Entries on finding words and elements
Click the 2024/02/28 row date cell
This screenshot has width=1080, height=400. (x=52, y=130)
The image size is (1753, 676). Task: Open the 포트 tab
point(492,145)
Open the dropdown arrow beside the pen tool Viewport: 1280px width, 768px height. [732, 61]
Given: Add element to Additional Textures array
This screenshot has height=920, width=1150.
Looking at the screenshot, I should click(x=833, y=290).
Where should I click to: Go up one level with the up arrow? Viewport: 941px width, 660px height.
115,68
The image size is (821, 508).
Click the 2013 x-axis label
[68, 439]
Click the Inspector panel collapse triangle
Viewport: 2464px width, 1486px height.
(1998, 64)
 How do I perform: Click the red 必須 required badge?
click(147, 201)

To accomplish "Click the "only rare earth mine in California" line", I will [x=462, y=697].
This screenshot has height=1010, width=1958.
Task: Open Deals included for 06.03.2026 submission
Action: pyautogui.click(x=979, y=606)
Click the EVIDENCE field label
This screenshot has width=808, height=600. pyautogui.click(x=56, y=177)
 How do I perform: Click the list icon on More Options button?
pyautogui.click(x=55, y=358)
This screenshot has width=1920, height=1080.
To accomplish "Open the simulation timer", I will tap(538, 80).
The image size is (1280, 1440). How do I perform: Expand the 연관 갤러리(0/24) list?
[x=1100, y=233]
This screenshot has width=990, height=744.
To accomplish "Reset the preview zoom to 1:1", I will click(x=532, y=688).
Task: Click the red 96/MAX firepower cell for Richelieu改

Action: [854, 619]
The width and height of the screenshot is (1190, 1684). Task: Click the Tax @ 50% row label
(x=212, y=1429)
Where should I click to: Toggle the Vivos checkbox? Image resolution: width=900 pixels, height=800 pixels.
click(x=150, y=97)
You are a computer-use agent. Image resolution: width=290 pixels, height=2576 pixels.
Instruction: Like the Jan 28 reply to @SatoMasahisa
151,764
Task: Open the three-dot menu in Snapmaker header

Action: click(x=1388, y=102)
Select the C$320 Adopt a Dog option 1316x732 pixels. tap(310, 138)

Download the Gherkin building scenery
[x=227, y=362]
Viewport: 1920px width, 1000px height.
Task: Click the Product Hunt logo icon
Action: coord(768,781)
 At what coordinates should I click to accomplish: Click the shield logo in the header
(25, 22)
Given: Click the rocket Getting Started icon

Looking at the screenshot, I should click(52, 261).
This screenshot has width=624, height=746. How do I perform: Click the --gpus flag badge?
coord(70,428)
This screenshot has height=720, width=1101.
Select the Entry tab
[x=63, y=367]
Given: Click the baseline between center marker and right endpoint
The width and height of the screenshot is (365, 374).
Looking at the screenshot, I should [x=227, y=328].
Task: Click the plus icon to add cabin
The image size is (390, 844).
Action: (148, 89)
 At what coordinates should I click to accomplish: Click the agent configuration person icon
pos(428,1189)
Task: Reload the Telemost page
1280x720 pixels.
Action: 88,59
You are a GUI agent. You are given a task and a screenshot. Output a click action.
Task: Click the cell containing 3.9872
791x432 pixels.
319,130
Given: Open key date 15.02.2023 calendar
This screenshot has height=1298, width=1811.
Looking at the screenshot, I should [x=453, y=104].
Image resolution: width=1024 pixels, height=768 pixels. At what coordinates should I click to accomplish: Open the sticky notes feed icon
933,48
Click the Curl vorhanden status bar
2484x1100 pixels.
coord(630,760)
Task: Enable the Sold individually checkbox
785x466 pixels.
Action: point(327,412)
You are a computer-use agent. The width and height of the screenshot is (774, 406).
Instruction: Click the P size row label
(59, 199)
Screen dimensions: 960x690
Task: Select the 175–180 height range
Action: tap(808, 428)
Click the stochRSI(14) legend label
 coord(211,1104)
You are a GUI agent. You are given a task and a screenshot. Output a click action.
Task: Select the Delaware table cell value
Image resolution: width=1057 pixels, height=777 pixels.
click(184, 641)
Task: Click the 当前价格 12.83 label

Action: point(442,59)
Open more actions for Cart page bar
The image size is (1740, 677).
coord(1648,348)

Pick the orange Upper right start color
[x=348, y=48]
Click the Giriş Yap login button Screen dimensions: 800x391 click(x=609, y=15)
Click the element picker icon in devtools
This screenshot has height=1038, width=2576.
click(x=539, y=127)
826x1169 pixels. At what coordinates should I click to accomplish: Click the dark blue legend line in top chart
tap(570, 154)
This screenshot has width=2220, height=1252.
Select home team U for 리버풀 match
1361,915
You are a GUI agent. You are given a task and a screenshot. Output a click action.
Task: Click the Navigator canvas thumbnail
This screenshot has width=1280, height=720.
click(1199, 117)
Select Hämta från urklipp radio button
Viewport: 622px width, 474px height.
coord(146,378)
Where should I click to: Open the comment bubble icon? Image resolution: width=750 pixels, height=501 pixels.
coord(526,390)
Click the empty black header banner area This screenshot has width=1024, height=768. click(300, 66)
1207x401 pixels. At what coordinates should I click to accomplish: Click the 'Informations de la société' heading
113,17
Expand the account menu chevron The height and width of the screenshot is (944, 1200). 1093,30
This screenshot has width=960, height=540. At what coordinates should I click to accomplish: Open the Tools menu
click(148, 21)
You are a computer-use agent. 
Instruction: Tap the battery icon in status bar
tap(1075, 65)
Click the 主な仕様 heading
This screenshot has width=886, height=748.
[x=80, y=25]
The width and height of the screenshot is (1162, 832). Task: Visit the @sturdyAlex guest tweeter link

_What you have to do_. Copy out, character for character, the rows from the line containing "Click the stochRSI(14) legend label" through the line containing "coord(146,378)", with both of those lines included.

_Solution to this task_.
Click the stochRSI(14) legend label
 coord(211,1104)
You are a GUI agent. You are given a task and a screenshot. Output a click action.
Task: Select the Delaware table cell value
Image resolution: width=1057 pixels, height=777 pixels.
click(184, 641)
Task: Click the 当前价格 12.83 label

Action: point(442,59)
Open more actions for Cart page bar
The image size is (1740, 677).
coord(1648,348)

Pick the orange Upper right start color
[x=348, y=48]
Click the Giriş Yap login button Screen dimensions: 800x391 click(x=609, y=15)
Click the element picker icon in devtools
This screenshot has height=1038, width=2576.
click(x=539, y=127)
826x1169 pixels. At what coordinates should I click to accomplish: Click the dark blue legend line in top chart
tap(570, 154)
This screenshot has width=2220, height=1252.
Select home team U for 리버풀 match
1361,915
You are a GUI agent. You are given a task and a screenshot. Output a click action.
Task: Click the Navigator canvas thumbnail
This screenshot has width=1280, height=720.
click(1199, 117)
Select Hämta från urklipp radio button
Viewport: 622px width, 474px height.
coord(146,378)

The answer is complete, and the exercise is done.